Coloured foam makes blanks that aren't
“New? Bloody hell no, I’ve been making them for years!”
“Really? How long have you been making them?”
“Aww, maate, thirty years at least.”
I’m speaking to Graham King about his new - to my eyes - foam swirl blanks. A simple premise, a small squirt of colour is added to the polyurethane mix just before the foam goes off, with the end result an abstract flourish of colour set against white foam.
You've seen resin tint swirls before; a complex procedure done during the glassing process. Well, Graham's new/old foam swirl blanks achieve a similar result, except the colour is in the foam not the lamination.
The thought strikes me that perhaps I have seen them before and not known the difference..? Anyway, I'm too far into this story to stop.
The blanks caught my eye, firstly because they’re, erm, eye-catching, and secondly because with the current squeeze on laminating and finishing - some shapers have been waiting six months to get work done - the blanks give the same finish as resin swirls, except without the complexity. They take two, perhaps three, steps out of the laminating process, meaning less time in the bottleneck.

# # # #

▶ [GIVEN INSTRUCTION]: Turn the paragraph of the foam blank piece that opens "The blanks caught my eye" into a short bulleted list that keeps its main points.

▶ [PROVIDED DATA]:
# # # #

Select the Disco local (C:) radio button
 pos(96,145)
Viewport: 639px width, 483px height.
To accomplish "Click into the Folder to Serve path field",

# # # #

▶ [ANSWER IN FULL]:
- The blanks are eye-catching.
- Laminating and finishing are squeezed right now, with some shapers waiting six months to get work done.
- The blanks give the same finish as resin swirls without the complexity.
- They cut two, perhaps three, steps from the laminating process, so less time is spent in the bottleneck.